Researchers say suspected nation-state hackers infected Apple iPhones with spyware over two years in what security experts on Friday called an alarming security failure for a company whose calling card is privacy.
A mere visit to one of a small number of tainted websites could infect an iPhone with an implant capable of sending the smartphone owner's text messages, email, photos and real-time location data to the cyberspies behind the operation.
"This is definitely the most serious iPhone hacking incident that's ever been brought to public attention, both because of the indiscriminate targeting and the amount of data compromised by the implant," said former U.S. government hacker Jake Williams, the president of Rendition Security.
Announced late Thursday by Google researchers, the last of the vulnerabilities were quietly fixed by Apple by February but only after thousands of iPhone users were believed exposed over more than two years.
The researchers did not identify the websites used to seed the spyware or their location. They also did not say who was behind the cyberespionage or what population was targeted, but experts said the operation had the hallmarks of a nation-state effort.
Williams said the spyware implant wasn't written to transmit stolen data securely, indicating the hackers were not concerned about getting caught. That suggests an authoritarian state was behind it. He speculated that it was likely used to target political dissidents.
Sensitive data accessed by the spyware included WhatsApp, iMessage and Telegram text messages, Gmail, photos, contacts and real-time location — essentially all the databases on the victim's phone. While the messaging applications may encrypt data in transit, it is readable at rest on iPhones.
Google researcher Ian Beer said in a blog posted late Thursday that the discovery should dispel any notion that it costs a million dollars to successfully hack an iPhone. That's a reference to the case of a United Arab Emirates dissident whose iPhone was infected in 2016 with so-called zero-day exploits, which have been known to fetch such high prices.

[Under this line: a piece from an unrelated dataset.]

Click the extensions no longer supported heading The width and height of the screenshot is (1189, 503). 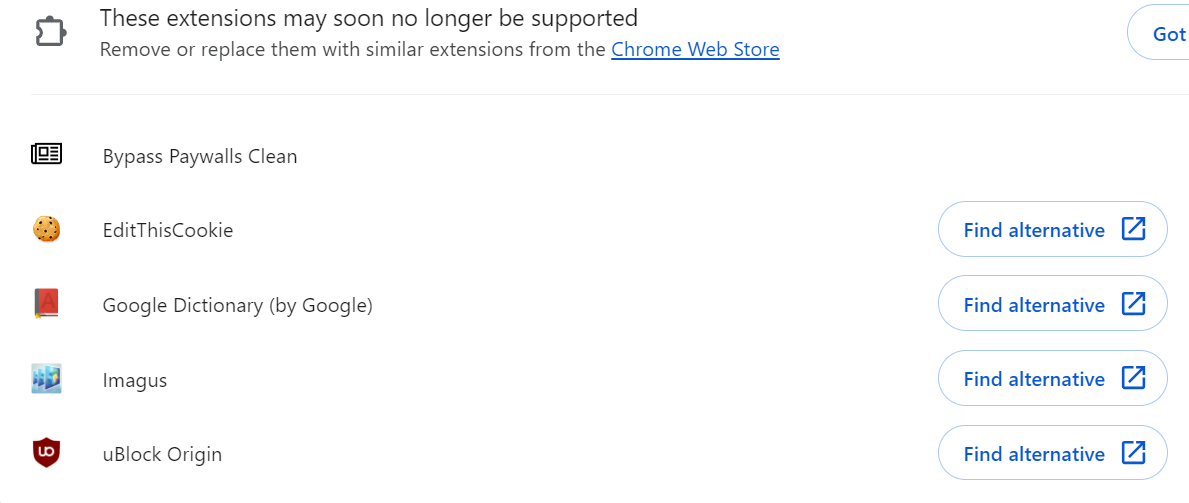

"Zero day" refers to the fact that such exploits are unknown to the developers of the affected software, and thus they have had no time to develop patches to fix it.
The discovery, involving 14 such vulnerabilities, was made by Google researchers at Project Zero, which hunts the security flaws in software and microprocessor firmware, independent of their manufacturer, that criminals, state-sponsored hackers and intelligence agencies use.
"This should serve as a wake-up call to folks," said Will Strafach, a mobile security expert with Sudo Security. "Anyone on any platform could potentially get infected with malware."
Beer said his team estimated that the infected websites used in the "indiscriminate watering hole attacks" receive thousands of visitors per week. He said the team collected five separate chains of exploits covering Apple's iOS system as far back as version 10, released in 2016.
Apple did not respond to requests for comment on why it did not detect the vulnerabilities on its own and if it can assure users that such a general attack could not happen again. Privacy assurance is central to the Apple brand.
Neither Google nor Beer responded to questions about the attackers or the targets, though Beer provided a hint in his blog post: "To be targeted might mean simply being born in a certain geographic region or being part of a certain ethnic group."
Security manager Matt Lourens at Check Point Software Technologies called the development an alarming game-changer. He said that while iPhone owners previously compromised by zero days were high-value targets, a more widespread seeding of spyware at a lower cost per infection has now been shown possible.
"This should absolutely reshape the way corporations view the use of mobile devices for corporate applications, and the security risk it introduces to the individual and/or organization," Lourens said in an email.
In his blog post, the Google researcher Beer warned that absolute digital security can't be guaranteed.
Smartphone users must ultimately "be conscious of the fact that mass exploitation still exists and behave accordingly;" he wrote, "treating their mobile devices as both integral to their modern lives, yet also as devices which when compromised, can upload their every action into a database to potentially be used against them."